US to push Israel for shared capital
Jason Koutsoukis
May 18, 2011
JERUSALEM:
In an address on the Middle East tomorrow, the US President, Barack Obama, is expected to ask Israel to accept a Palestinian state that matches, as closely as possible, the armistice lines before the Six-Day War of 1967.
After urging Israel and the Palestinians to return to direct negotiations, Mr Obama is also expected to announce US opposition to a Palestinian plan to seek the unilateral declaration of a Palestinian state through the United Nations in September.
He will also demand that Israel accept Jerusalem as the shared capital of Israel and a Palestinian state - a core issue for Palestinians, and a position the Israeli Prime Minister, Benjamin Netanyahu, says he will not consider.
In details of the speech leaked to the Israeli media, Mr Obama will endorse former US president Bill Clinton's plan for a divided Jerusalem in which all Palestinian neighbourhoods become part of a Palestinian state, while neighbourhoods with a majority of Jews would become part of Israel.
A senior Israeli source quoted in the daily newspaper Yedioth Ahronoth said that ''texts emanating from Obama's surroundings are extremely unpleasant to Israeli ears, and will be primarily disturbing to Netanyahu''.
On Monday Mr Netanyahu spelt out to the Israel parliament his own vision for peace that appeared to agree, in principle, with the establishment of a Palestinian state structured within the 1967 borders.
By declaring that Israel would hold onto the five large settlement blocks that are built beyond Israel's borders of June 4, 1967, he implied that Israel was prepared to evacuate the more than 100 smaller Israeli settlements built across the Jordan Valley on land that would form the heart of a future Palestinian state.
''The root of the conflict is not the absence of a Palestinian state but the Palestinian opposition to the establishment of the state of Israel,'' he said.
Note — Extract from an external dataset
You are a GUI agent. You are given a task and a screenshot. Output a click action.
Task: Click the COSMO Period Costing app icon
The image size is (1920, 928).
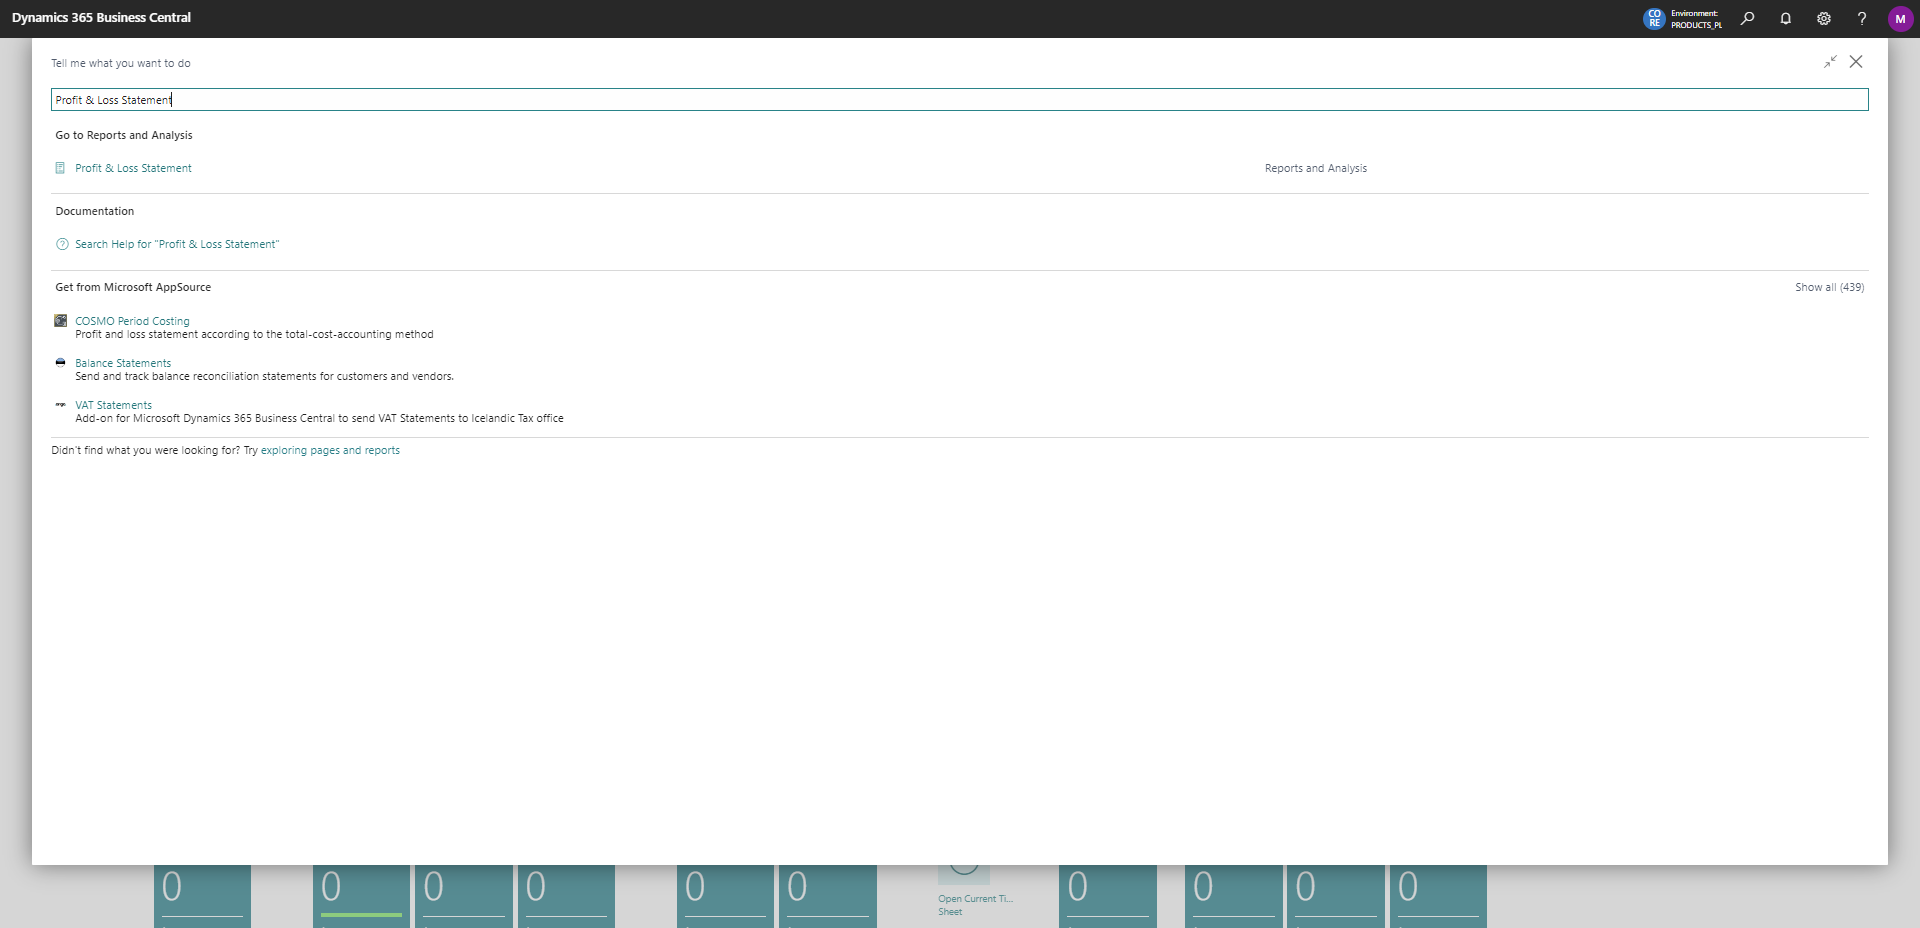(x=61, y=321)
Mr Netanyahu, who is scheduled to meet Mr Obama at the White House on Friday, repeated his opposition to any division of Jerusalem. He said a Palestinian state would have to accommodate the Israeli military along the Jordan River, and that there would be no mass return of Palestinian refugees. He denied Israel would evacuate any settlements.
An Israeli commentator, Ben Caspit, said: ''Benjamin Netanyahu's breathtaking circus act yesterday recorded yet another chapter in the Knesset.
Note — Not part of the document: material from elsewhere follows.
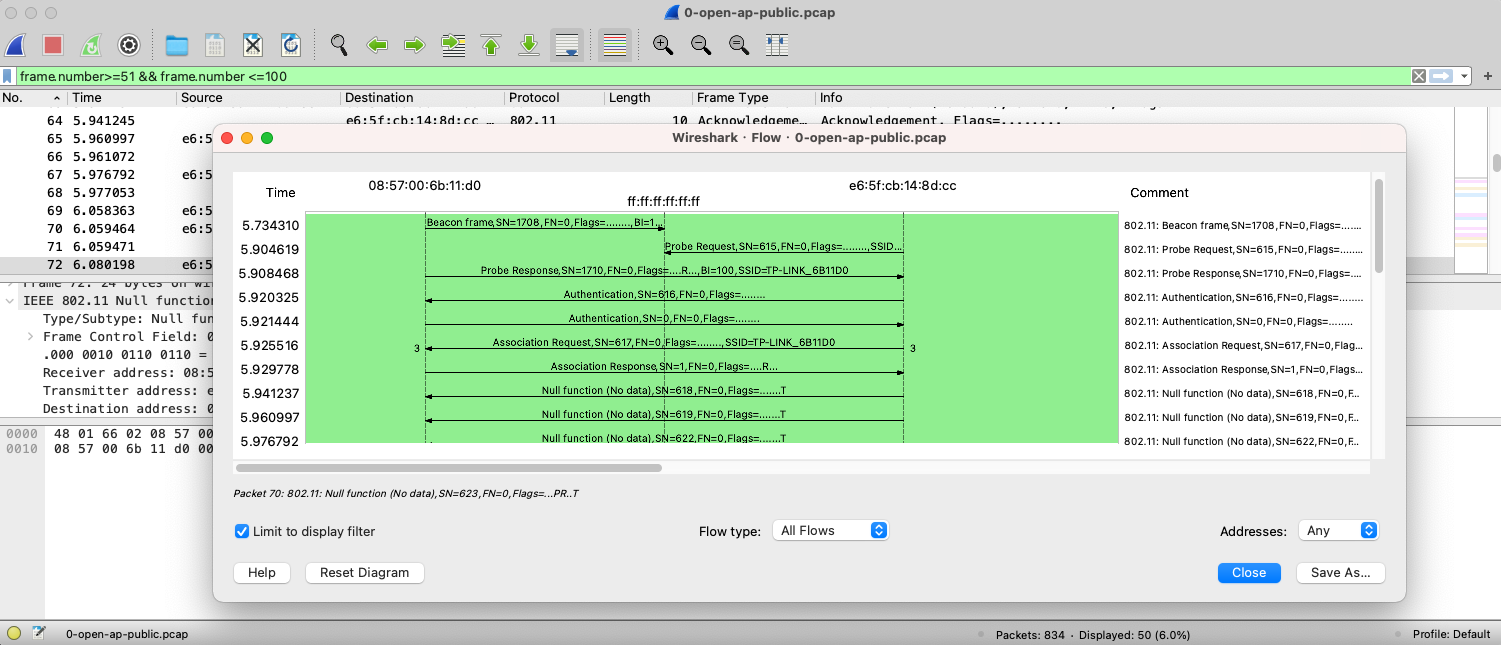
Task: Click the red stop capture icon
Action: click(x=53, y=45)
''The Prime Minister succeeded in a single impressive pirouette to wink left and fly to the right at the same time.''
The leader of the Israeli opposition, the former foreign minister Tzipi Livni, criticised Mr Netanyahu for his failure to prevent the scheduled UN vote to recognise a Palestinian state in September. ''Netanyahu has failed to rally international support for Israel's basic principles; he even failed to convince the US to support us,'' Ms Livni said.
A Palestinian Authority spokesman, Nabil Abu Rudeineh, said Mr Netanyahu's speech proved that Israel was not interested in peace ''since the preconditions that Netanyahu set are unacceptable to the Palestinians and do not conform to the decisions of the international community''.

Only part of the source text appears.